***** FRAGMENTO DE TEXTO *****
Muchos son los análisis que pueden llevarse a cabo para tratar de “explicar” un hecho a todas luces aberrante. Seis jóvenes, cuyas edades van de los 20 a los 24 años, abordan a una joven de 20 años, la suben a un automóvil y se turnan para violarla. Mientras cuatro de ellos lo hacen, dos permanecen frente al automóvil, tocando la guitarra, intentando distraer a posibles transeúntes que pudieran advertir lo que estaba ocurriendo. Cuando son descubiertos, reaccionan violentamente contra los testigos del hecho e intentan huir arrastrando a la víctima por la calle. Todo esto, en pleno mediodía de un feriado de carnaval, en un transitado barrio de la Ciudad de Buenos Aires.
Lo que vino después es conocido: horas de programas televisivos hablando de “bestias, animales, lacras, que se pudran en la cárcel” y alentando a los detenidos en los penales a “darles la bienvenida” a los agresores sexuales. Cuando escucho estas expresiones me pregunto, si violar es un delito aberrante, alentar a que los violadores sean violados, o a que presos comunes se conviertan en violadores, ¿es instigación a la violencia, como mínimo?
Pero no es a los medios de comunicación a los que quiero referirme, sino al accionar de estos seis jóvenes, que en un instante lesionan gravemente la vida de una muchacha, y en ese mismo acto destrozan su propia vida (los años de condena que establece el Código Penal argentino para estos delitos, con los agravantes que seguramente se sumarán, permiten prever que será muy extenso el tiempo que pasarán en prisión).
Me pregunto, y me cuesta encontrar los recursos teóricos, para decir algo sobre el acto cometido por estos seis jóvenes. Conceptos tales como “patriarcado” aportan una lectura posible: el sujeto masculino ejerciendo un poder irrestricto sobre el cuerpo de una mujer, la cual es desubjetivada, objetalizada, reducida a un mero instrumento para la satisfacción del hombre.
En su definición, patriarcado alude justamente a “un término originalmente derivado de la palabra Patriarca, es utilizado en los años 70 por los estudios feministas y de género para hacer referencia a una estructura de organización y dominación sexo-género en el que prevalece la autoridad y el poder de los hombres y lo masculino; mientras las mujeres son despojadas del ejercicio de libertades, derechos, poder económico, social o político”.
*****
--- EJERCICIOS A RESOLVER ---
1. Según el fragmento de texto, ¿en qué década comenzaron los estudios feministas y de género a usar el término «patriarcado»?
2. Devuelve literalmente el pasaje del fragmento de texto que va desde "Pero no es a" hasta "pasarán en prisión).", ambos incluidos.
***** SECCIÓN DE DATOS *****
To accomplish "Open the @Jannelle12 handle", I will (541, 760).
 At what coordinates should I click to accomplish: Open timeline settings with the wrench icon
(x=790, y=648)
*****
***** SECCIÓN DE DATOS *****
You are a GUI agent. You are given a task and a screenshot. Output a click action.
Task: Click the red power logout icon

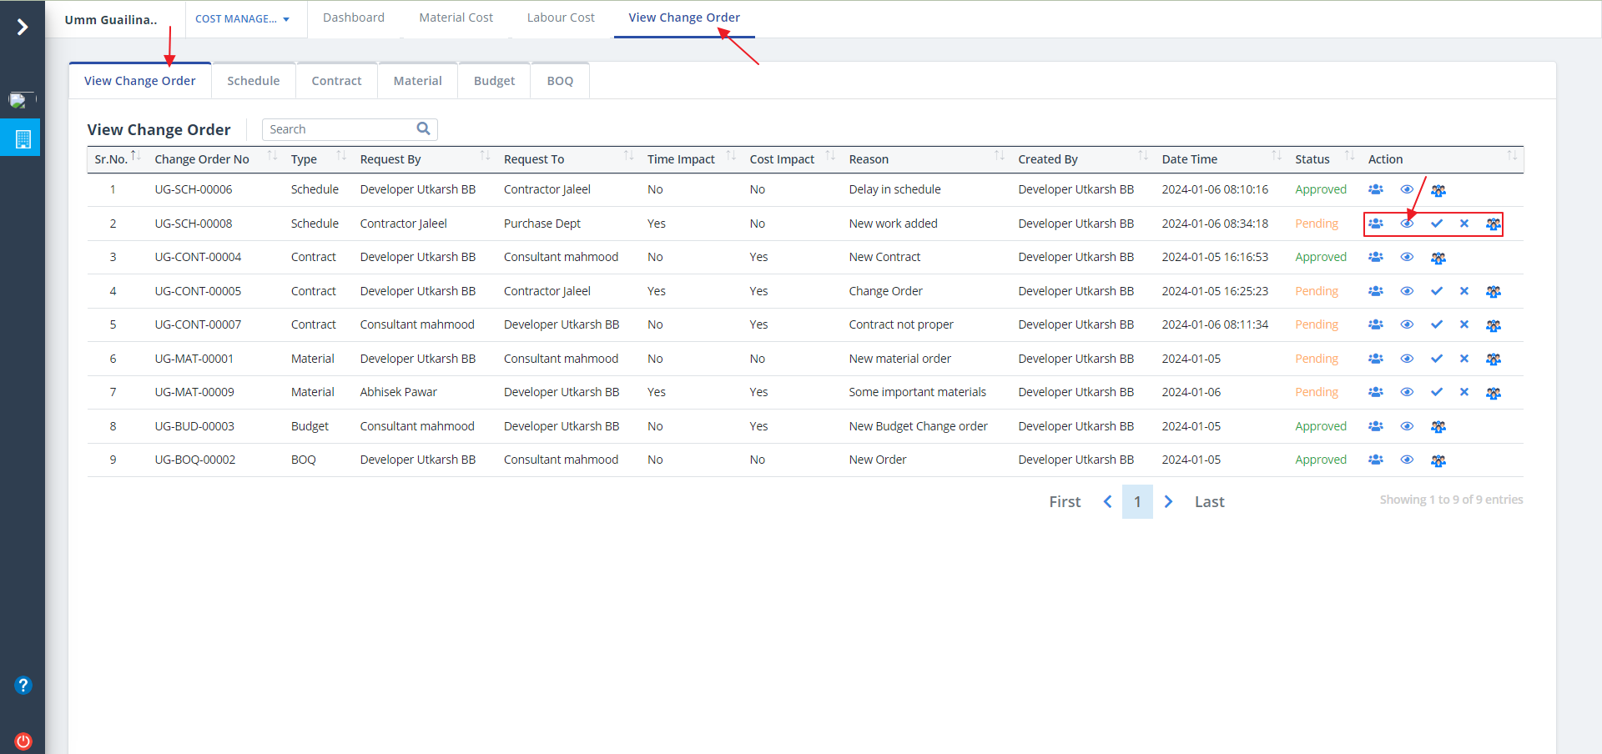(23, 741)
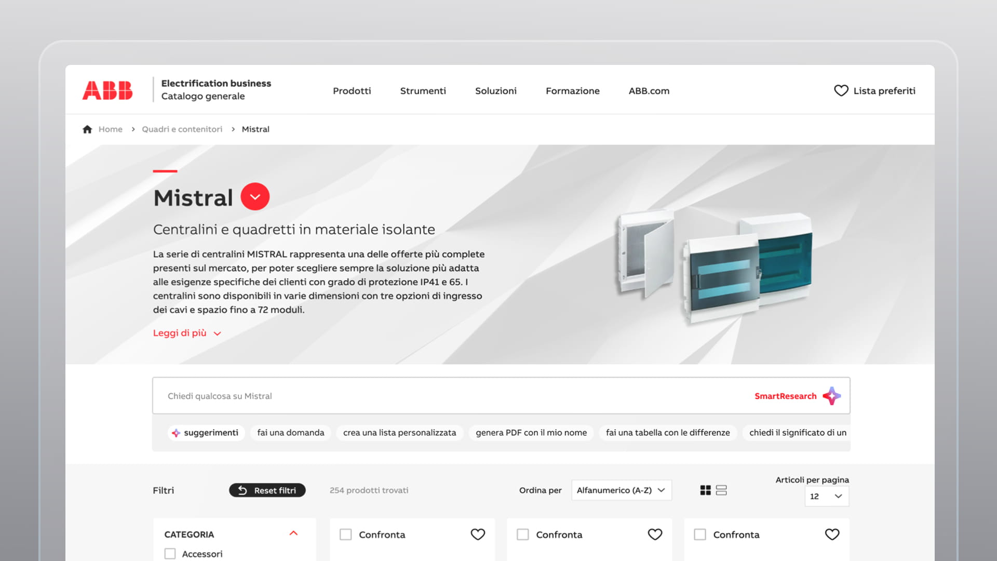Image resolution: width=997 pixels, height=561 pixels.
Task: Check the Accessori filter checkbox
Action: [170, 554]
*****
--- SOLUCIONES POR TAREA ---
1. En los años 70.

2.
Pero no es a los medios de comunicación a los que quiero referirme, sino al accionar de estos seis jóvenes, que en un instante lesionan gravemente la vida de una muchacha, y en ese mismo acto destrozan su propia vida (los años de condena que establece el Código Penal argentino para estos delitos, con los agravantes que seguramente se sumarán, permiten prever que será muy extenso el tiempo que pasarán en prisión).